Creio que há em nós um tempo que não se exaure; pois ainda vejo o tempo preso nos bigodes do meu avô e o meu já vai em decurso, quase a avô.

sábado, 12 de outubro de 2013

A gente tinha uma certa revolta quanto a não ter os brinquedos, roupas e cuidados que os filhos únicos ou de outras famílias da cidade, mas tínhamos um quintal inteiro para a gente se sujar e algum carinho dos adultos, éramos bonitinhos, até que éramos, olhem esta foto abaixo, desse menino de cara feia, não se assuste, sou eu controlando a minha raiva de infância, que saía no primeiro xixi e de quando nos convidavam a  brincar de bola ou pega-pega. Eu só queria brincar um pouco, acho. Meu pai, mais bravo que eu, entendia isso. "Vão, vão, acabem de fazer o serviço aqui e vão brincá"
Blogueiro Rrrrr
Lar pobre
As cortinas, vê-se ao sentar nas cadeiras de assento duro, são brancas, velhas, puídas e lavadas, e cobrem um tempo memorável, talvez muitos não gostem, eu as conheço.  O sofá recostado na parede espreguiça de um tempo em que meu pai sentava para ver o Palmeiras na TV. As sombras que o vento balança a cortina traz um pouco da silhueta antiga e eu mesmo estou lá sentado no fundo da poltrona vendo algum seriado. Fora os sons de uma casa de subúrbio, com pássaros e carros, de fora. Lembro quando lá mudamos, vim com meu caminhão cor de vinho que não me desgarrava. Muito tempo passou e todos foram indo embora e eu fiquei. Fiquei para fechar a porta à noite de muitas luas e abrir ao dia de muitos Sóis.
No quarto repousa um velho guarda-roupa feito de encomenda pelo meu pai, na cabeceira da cama que não mais existe repousa os retratos de casamento e dos meus avós, um terço norteia a parede velha e com furos no reboco.
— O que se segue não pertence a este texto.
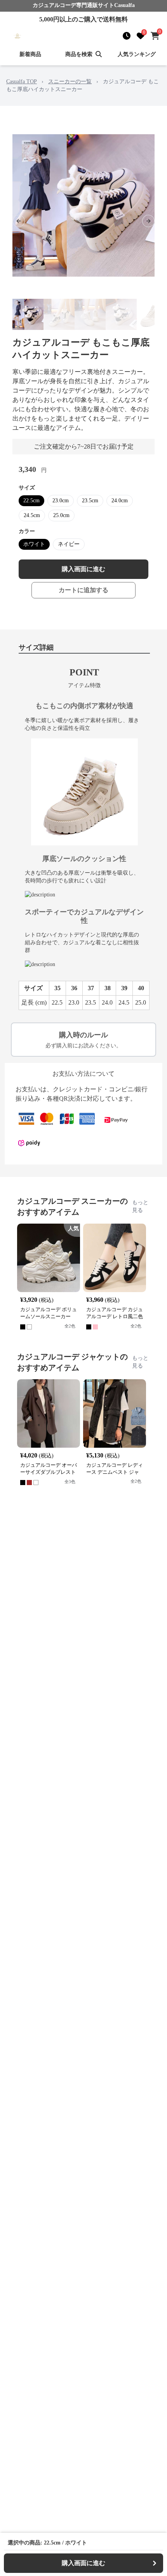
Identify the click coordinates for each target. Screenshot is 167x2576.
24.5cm (32, 515)
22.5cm (31, 500)
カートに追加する (83, 590)
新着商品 (30, 54)
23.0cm (60, 500)
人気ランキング (137, 54)
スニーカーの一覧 (70, 81)
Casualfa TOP (21, 81)
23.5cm (90, 500)
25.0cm (61, 515)
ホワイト (34, 544)
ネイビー (69, 544)
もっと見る (140, 1206)
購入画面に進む (83, 569)
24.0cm (119, 500)
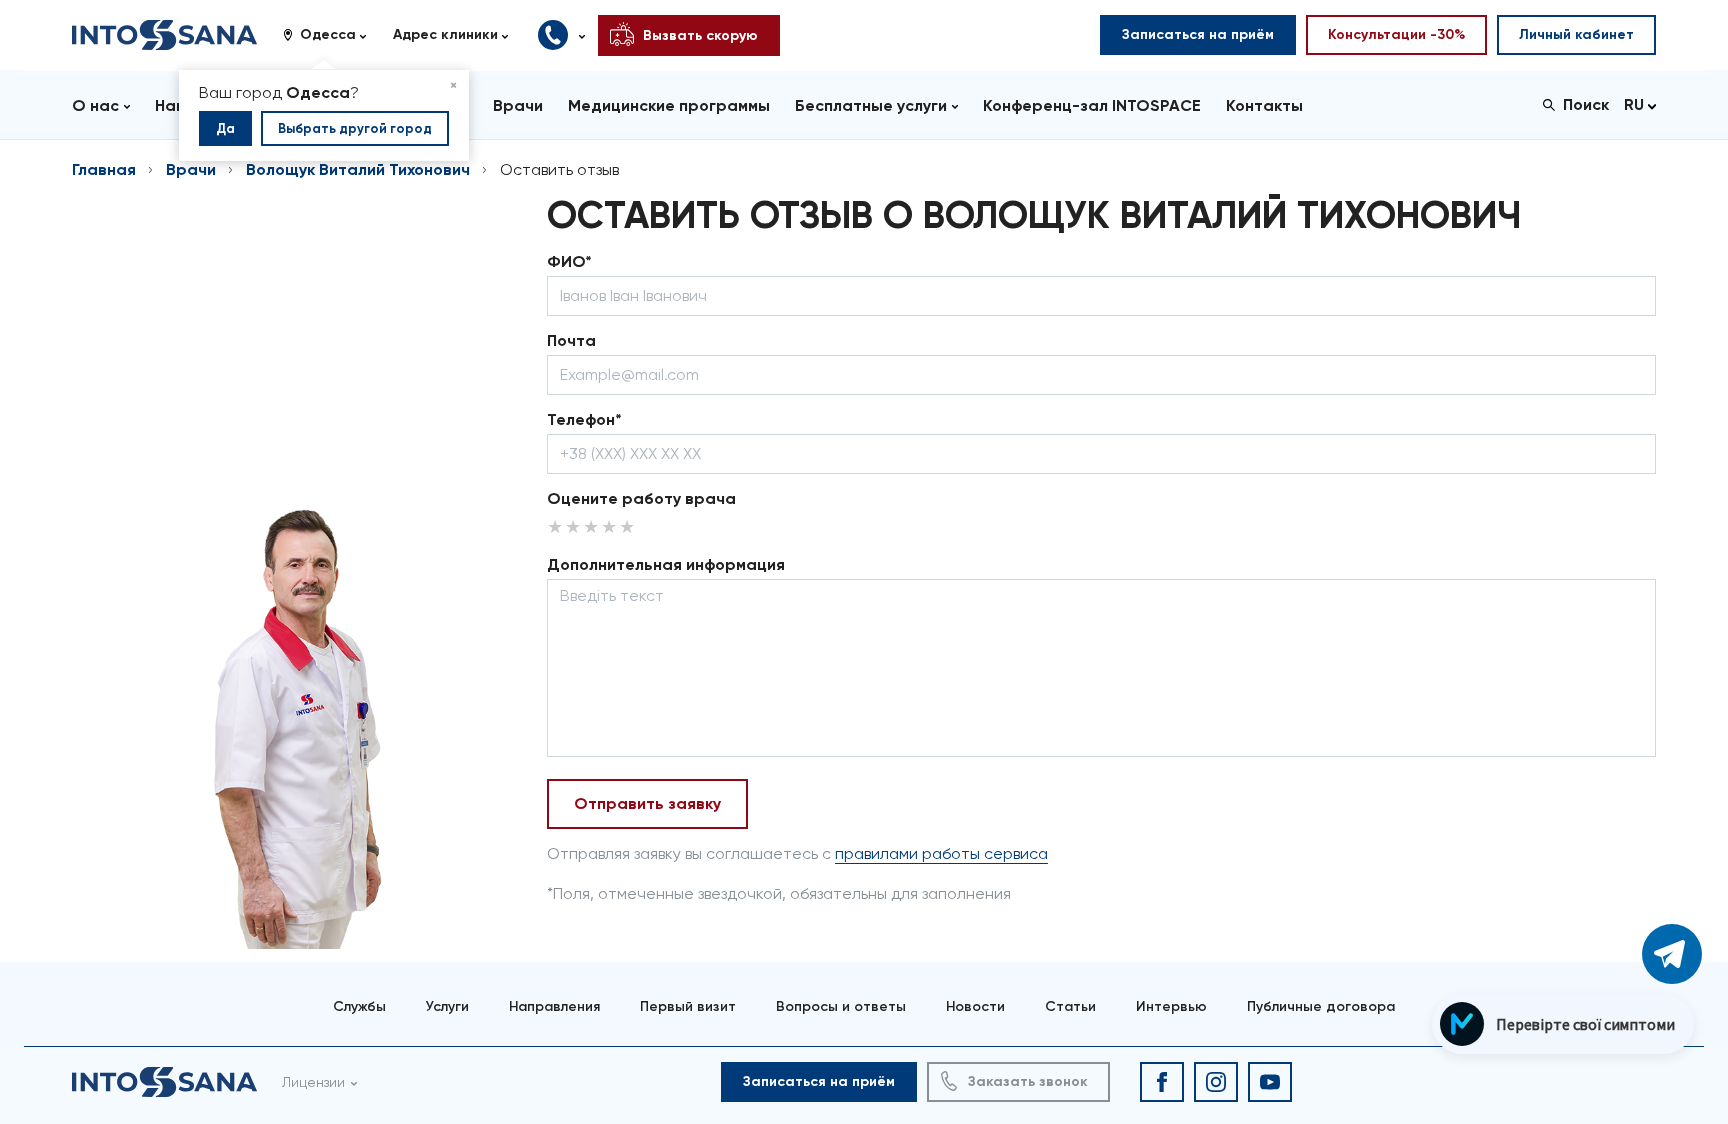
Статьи (1070, 1006)
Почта (571, 340)
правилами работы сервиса (941, 853)
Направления (554, 1006)
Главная (104, 169)
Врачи (191, 169)
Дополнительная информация (666, 564)
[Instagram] (1216, 1082)
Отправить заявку (647, 803)
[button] (332, 35)
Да (225, 128)
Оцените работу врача (641, 498)
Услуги (447, 1006)
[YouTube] (1270, 1082)
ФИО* (569, 261)
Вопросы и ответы (841, 1006)
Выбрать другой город (355, 128)
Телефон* (584, 419)
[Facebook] (1162, 1082)
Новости (975, 1006)
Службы (359, 1006)
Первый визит (688, 1006)
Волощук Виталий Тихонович (358, 169)
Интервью (1171, 1006)
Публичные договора (1321, 1006)
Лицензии (313, 1082)
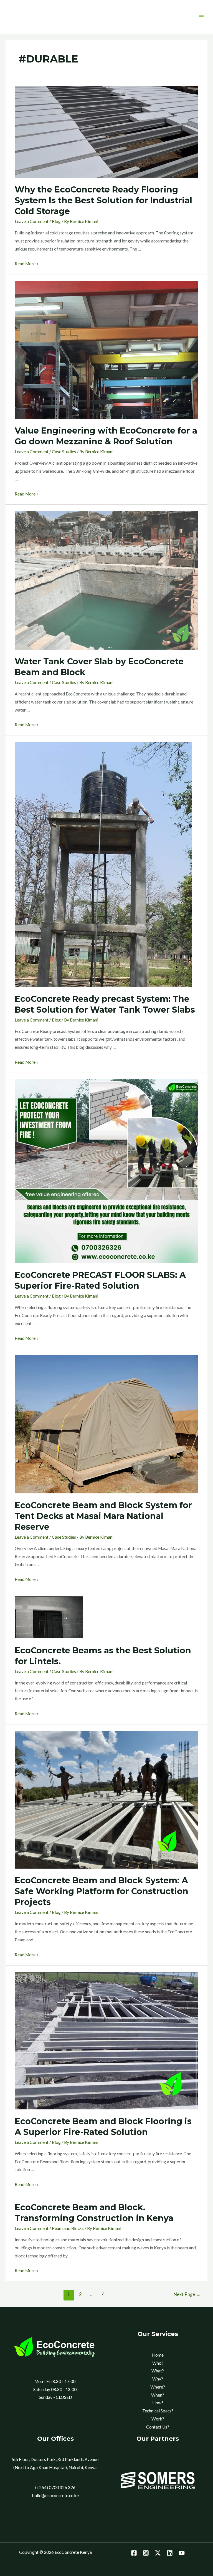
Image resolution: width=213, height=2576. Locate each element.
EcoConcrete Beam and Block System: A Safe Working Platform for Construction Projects (101, 1891)
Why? (157, 2378)
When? (157, 2394)
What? (157, 2370)
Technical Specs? (157, 2410)
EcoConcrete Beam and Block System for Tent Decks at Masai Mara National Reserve (103, 1516)
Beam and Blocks (68, 2228)
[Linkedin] (170, 2553)
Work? (157, 2418)
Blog (56, 221)
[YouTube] (182, 2553)
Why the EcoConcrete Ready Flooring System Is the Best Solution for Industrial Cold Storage (103, 200)
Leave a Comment (32, 221)
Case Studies (64, 451)
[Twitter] (158, 2553)
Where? (157, 2386)
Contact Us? (157, 2426)
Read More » (27, 263)
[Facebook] (134, 2553)
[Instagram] (146, 2553)
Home (158, 2354)
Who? (157, 2362)
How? (157, 2402)
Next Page (187, 2294)
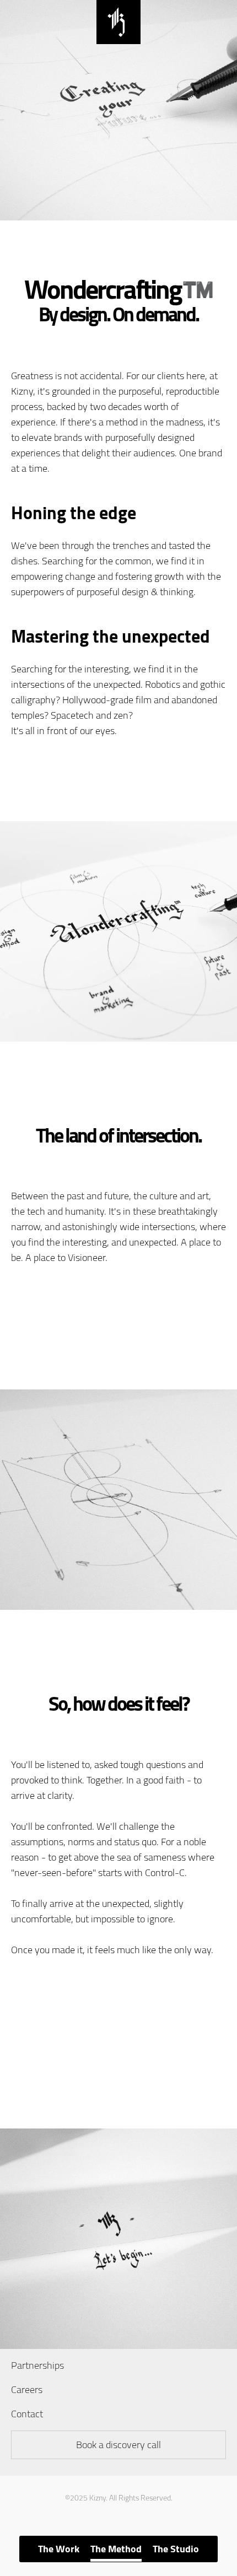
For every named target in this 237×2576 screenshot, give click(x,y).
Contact (27, 2414)
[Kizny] (118, 40)
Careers (26, 2389)
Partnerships (37, 2365)
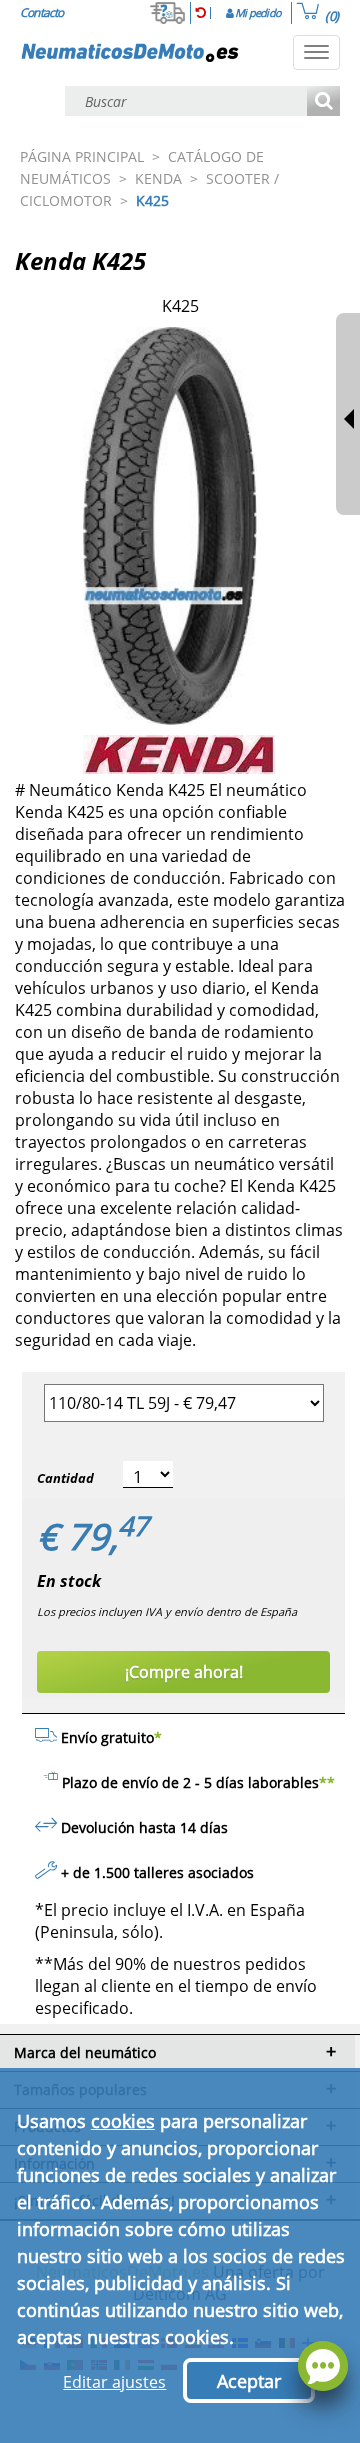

De lá me lembro, de lá estou muitas vezes em meu devir, lá dormia meu pai e acordam minhas lembranças.
Na copa o relógio das horas contínuas parou, os ponteiros insistiram em não mais voltear o tempo, o tempo parou, pai, às 10:15 horas de seis meses atrás. Você sabia que eu ia escrever, sempre escrevo, antes talvez se constrangesse, mas agora sabe que escrevo. Mas lá não tem mais relógio não, as horas passam aleatórias e podem ser marcadas na eternidade ou desmarcadas a qualquer hora. O tempo fez isso com a gente, e tanto culto fizemos a esse marcador esquisito que achamos que abria o dia e fechava a noite. Não agora, não mais. O tempo pode correr, eu vou devagar.
Acima, no telhado, algumas goteiras furtivas. Ainda têm. Arrumei muitas vezes, subindo eu mesmo lá e como o tempo, iam pelos vãos dos dedos, pelos interstícios da matéria, pelos vazios da existência; vazio não, preenchido pelas goteiras, aliás, um texto igual a que faço é também uma goteira. Não tem mais arrumação, a vida se escoa. Que escoar, escoe para outra vida, mas qual? Escoa assim mesmo.
Nesses dias tive de dormir no mesmo quarto de meu pai, recostei-me e fiquei, estranho. Comecei a ouvir os sons que ouvia. Sua cama era ao lado de uma janela de um jardim cimentado e o eco trazia muitos sons que ouvira, aos meus ouvidos, ouvindo. Deixei o eco findar-se longe e num sono apaguei na paz do leito de meu pai.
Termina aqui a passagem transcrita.